Die Aufnahme des Quelle-Versandgebäudes in die Denkmalliste der Stadt Nürnberg erfolgte im Jahr 2005 und beinhaltet auch die Nebengebäude wie Quelleturm, Pförtnergebäude und Heizhaus an der Wandererstraße. Mit dem Insolvenzverfahren der Arcandor GmbH im Jahr 2009 endete das erste Leben des Quellehauses, dem Hauptwerk im Oeuvre von Ernst Neufert. Natürlich stellt die Nachnutzung eines derart riesigen Gebäudes die Eigentümer, Planer und Genehmigungsbehörden vor besondere Aufgaben. Dazu gehört seit 2005 nun auch die Berücksichtigung des Denkmalschutzes. Doch liegen darin auch Chancen. Die Gestaltungsqualität des Gebäudes kann durchaus ein Faktor sein, der dem „zweiten Leben“ der Quelle zum Erfolg verhilft.

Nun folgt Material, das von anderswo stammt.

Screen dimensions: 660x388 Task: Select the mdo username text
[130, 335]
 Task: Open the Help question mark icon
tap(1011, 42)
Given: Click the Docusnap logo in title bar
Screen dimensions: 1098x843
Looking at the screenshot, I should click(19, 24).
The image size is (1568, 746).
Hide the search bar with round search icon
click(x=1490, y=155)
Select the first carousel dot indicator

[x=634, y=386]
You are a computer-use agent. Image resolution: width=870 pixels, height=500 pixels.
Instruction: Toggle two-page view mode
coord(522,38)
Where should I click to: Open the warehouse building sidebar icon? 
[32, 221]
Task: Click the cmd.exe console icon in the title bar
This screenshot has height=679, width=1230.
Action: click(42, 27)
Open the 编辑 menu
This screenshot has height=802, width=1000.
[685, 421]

Die Identität dieses einmaligen Denkmals sichtbar zu erhalten, sollte Ziel der Umnutzung sein. Dass dabei nicht jedes Fragment eine neue Funktion erhalten und nicht jeder Bestandteil dieser riesigen Gesamtanlage fortbestehen kann, ist fraglos. Das beeindruckende Gesamtkonzept aber, das hinter „der Quelle“ steckt, sollte auch in Zukunft spürbar bleiben. Das Bayerische Landesamt für Denkmalpflege wird jedenfalls sehr gerne dabei behilflich sein, Perspektiven für die Zukunft dieses einmaligen Denkmals zu finden.